The symptoms are immensely varied, as you might expect, and it’s sometimes difficult to spot them. Mostly, there are four major categories that symptoms will fall into.
- Intrusive Thoughts mean the brain is trying to process traumatic memories. These are constant, involuntary thoughts, which can manifest as recurring dreams, distressing memories, or flashbacks so vivid that a trauma survivor may feel like they’re reliving something terrible. Partly thanks to pop culture references to police and military veterans, this is the most well-known form of PTSD.
- Avoidance means the brain is trying to bury the memory. This category of PTSD symptoms makes trauma survivors avoid anything that can remind them of the event, including people, activities, places, smells, and more. This may manifest as an uncharacteristic aversion to walking in certain places after a robbery, or against getting behind the wheel of a vehicle after an accident. It can also cause first responders like EMTs, corrections officers, and firefighters to become distant from their support system.
- Hyper Reactivity means the brain’s fight or flight response is perpetually on high alert. It sometimes comes out as explosive and sudden reactions to simple stimuli, or as irritability, suspicion, or a general sense of always being on edge. Some refer to this as hyperarousal, meaning their emotional volume turns up abnormally quickly. People who’ve lived through violence often develop kinds of traits.
- Changes in mood and cognition are the most varied and hardest to spot symptoms of PTSD. This may manifest as depression, or as warped and negative thoughts about themselves and those around them. They’ll often have difficulty remembering key aspects of the traumatic event, and it’s common for them to blame themselves or someone else for causing it to happen.
Unchecked, these symptoms may further develop into unhealthy coping habits. But there is help, and successful recovery is possible with the right treatment.
How To Help Someone With PTSD
Realizing where these symptoms come from is vital. Post Traumatic Stress Disorder is a defensive fear reaction to overwhelming stimuli, and doesn’t deserve the negative stigma our society gives it. With proper psychiatric treatment and guidance through therapy, the symptoms can be alleviated and even reversed. But it takes compassion, patience, and resources to get people to seek help. It’s important to remember never to shame anyone in regards to their mental treatment, either towards it or against it.

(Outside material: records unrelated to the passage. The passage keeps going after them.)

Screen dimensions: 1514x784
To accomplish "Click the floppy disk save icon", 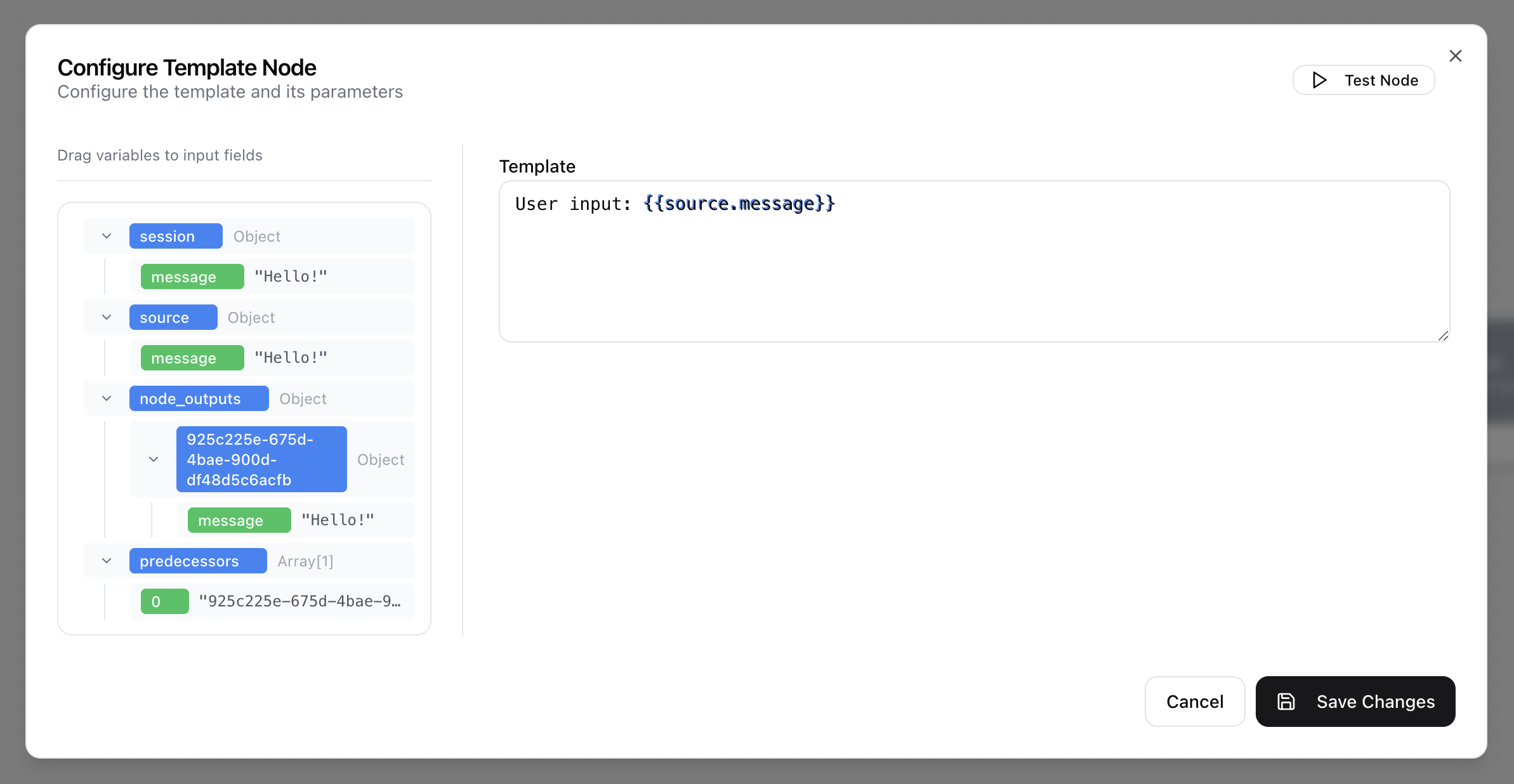I will pyautogui.click(x=1286, y=702).
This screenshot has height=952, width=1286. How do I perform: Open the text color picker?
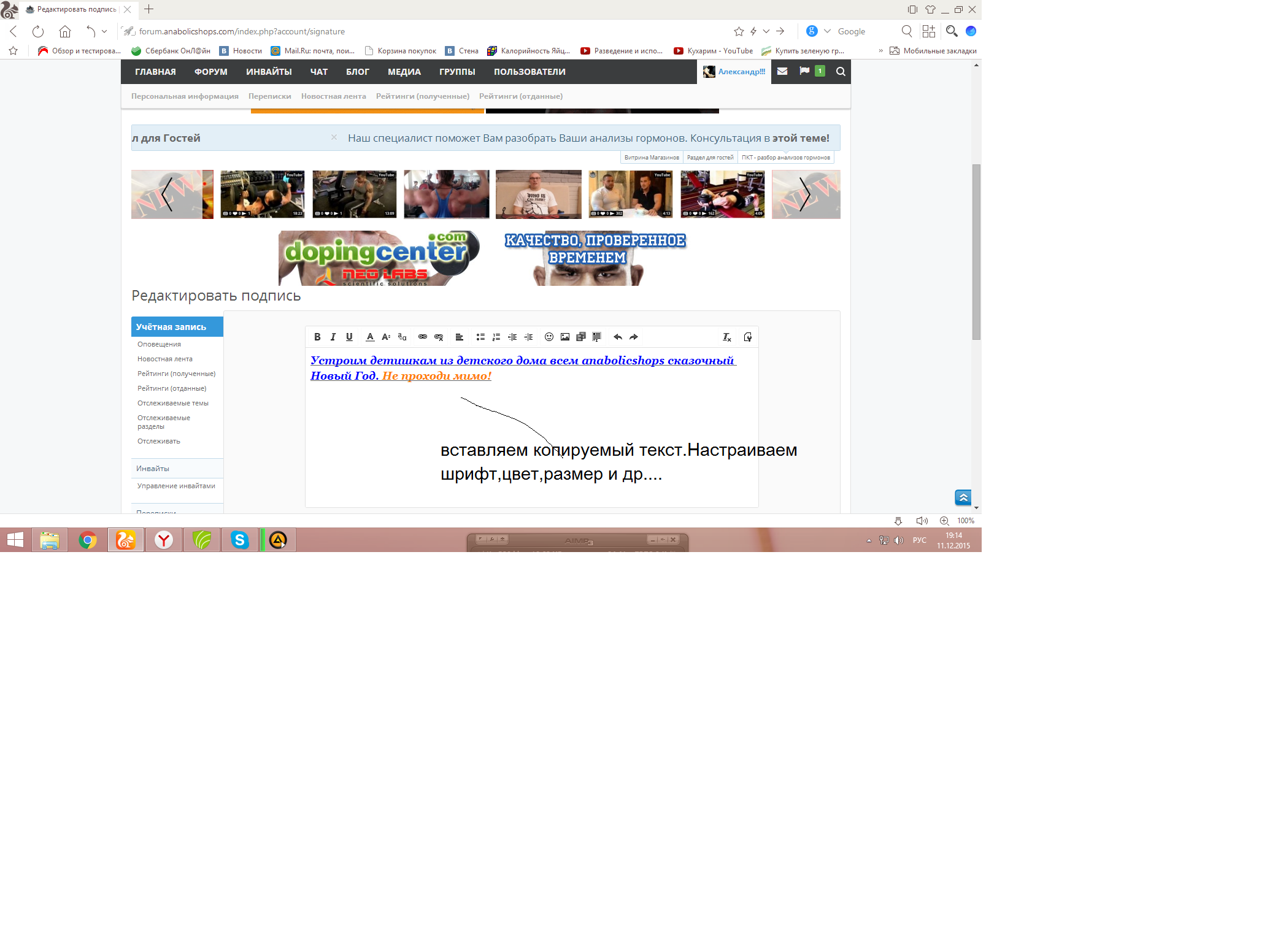[x=370, y=337]
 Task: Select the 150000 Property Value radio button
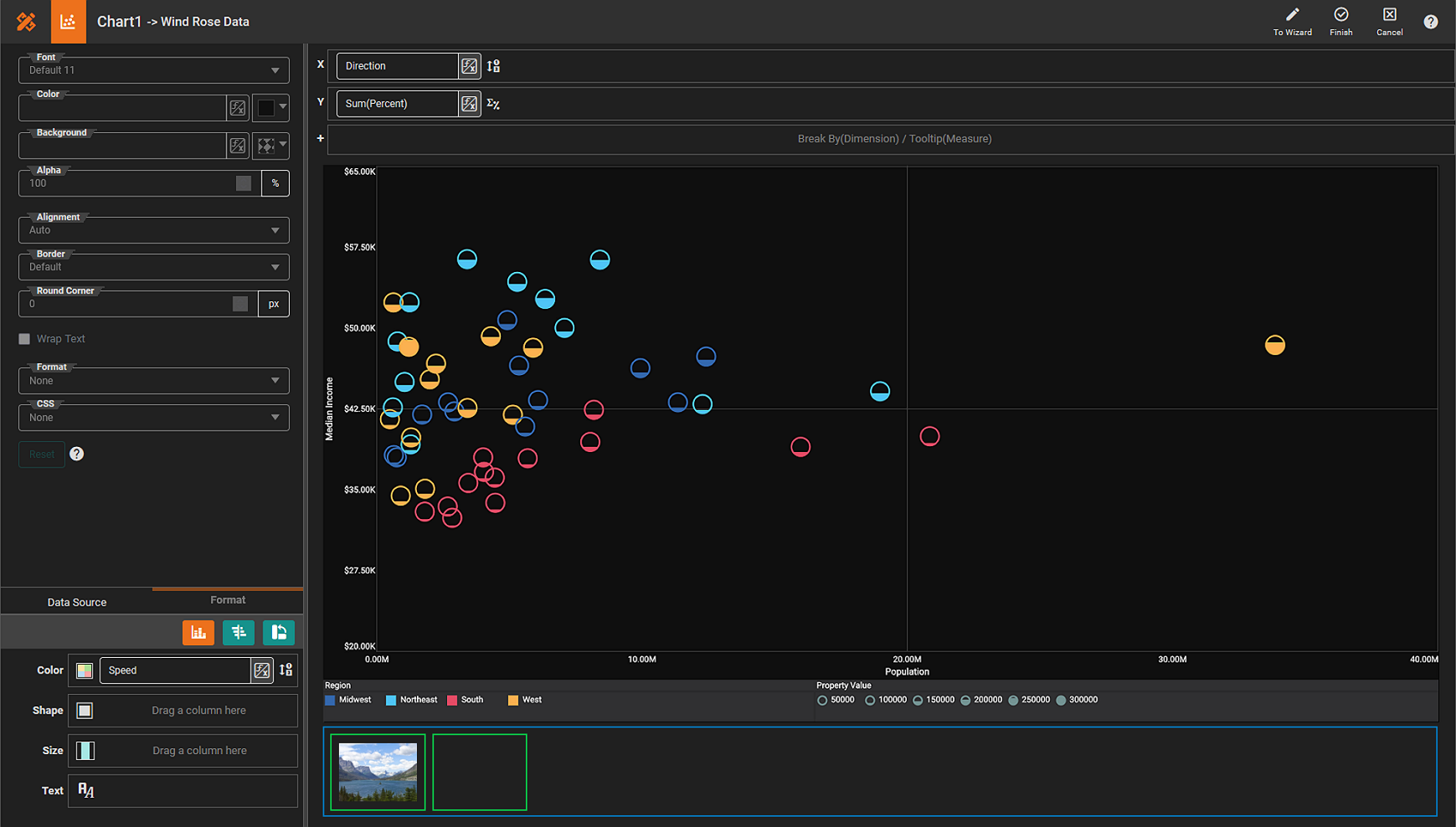coord(918,700)
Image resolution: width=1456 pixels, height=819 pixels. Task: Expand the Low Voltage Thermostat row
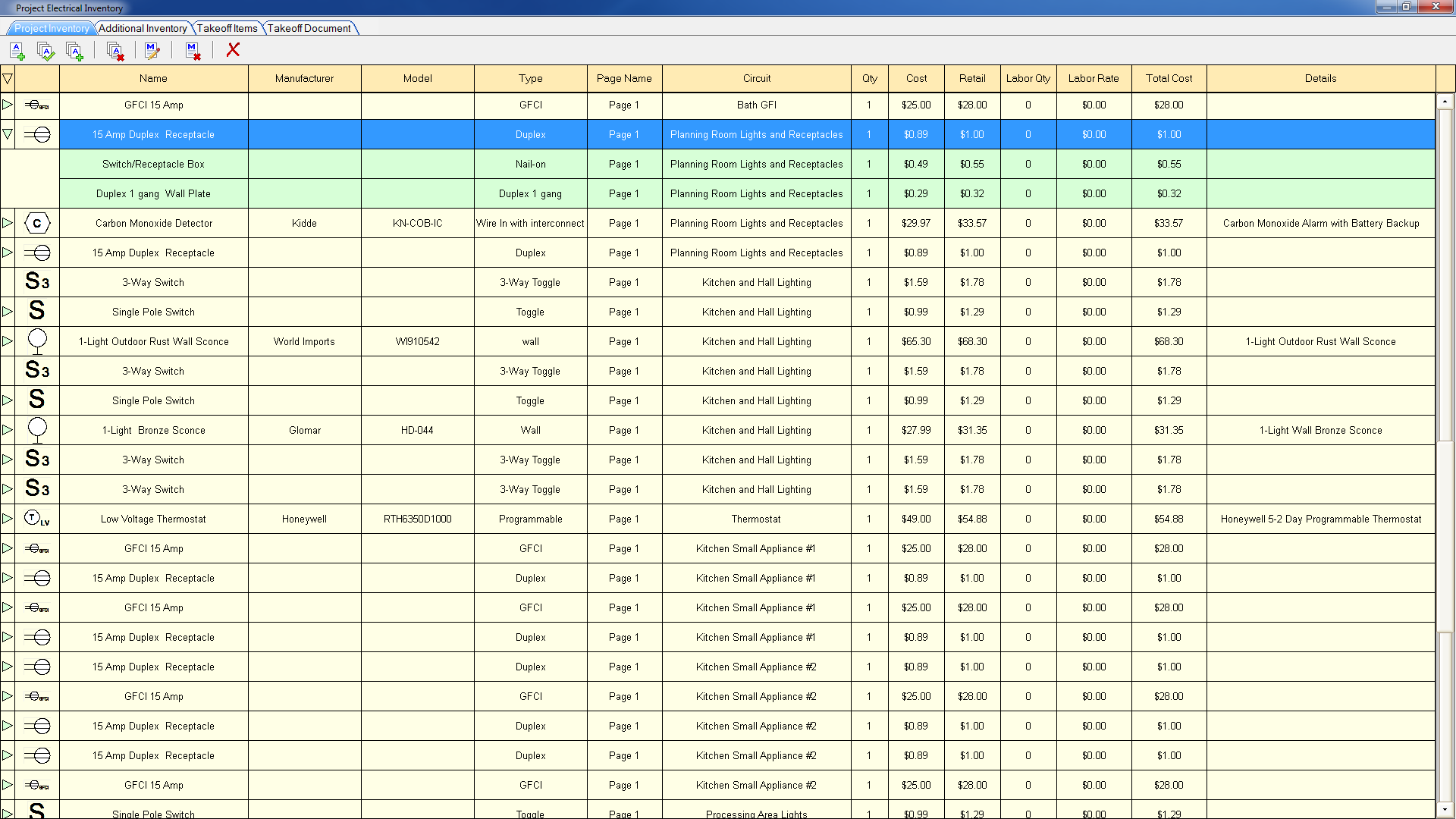tap(8, 519)
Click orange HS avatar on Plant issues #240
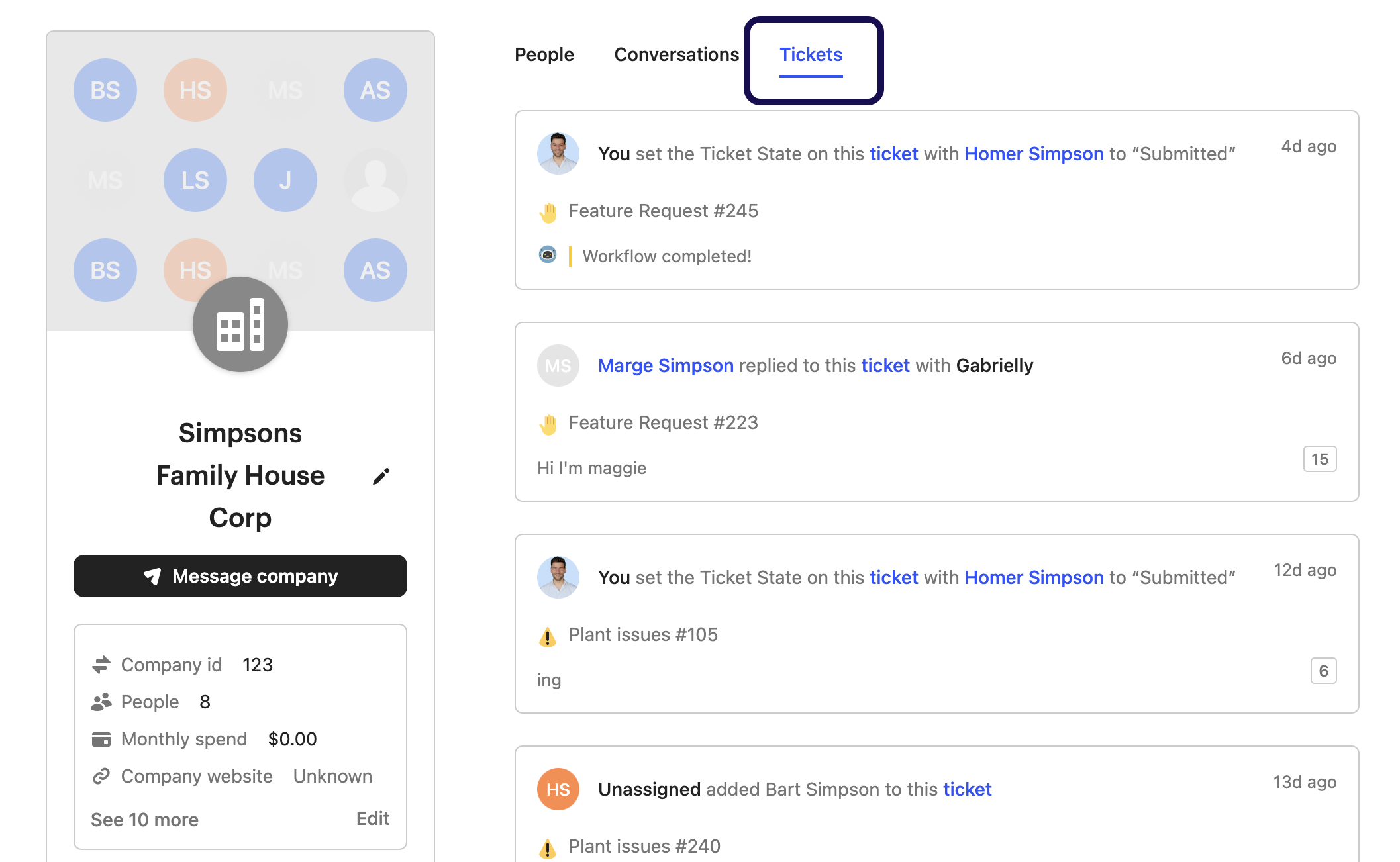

If you or someone you know suffers from PTSD, help is out there. There are many resources for soldiers and veterans, as well as many organizations to help them get appropriate mental health treatment. The FMRT Group specializes in the mental health of safety-sensitive occupations like police officers, firemen and other first responders, and also provides pre and post employment screening services for employers. Others, be they victims of war, assault, or mass violence, can find confidential and low-cost resources like SAMHSA and others. We’ll be discussing more in further articles.
There is hope. We just have to show those who’ve been through trauma enough compassion to find it.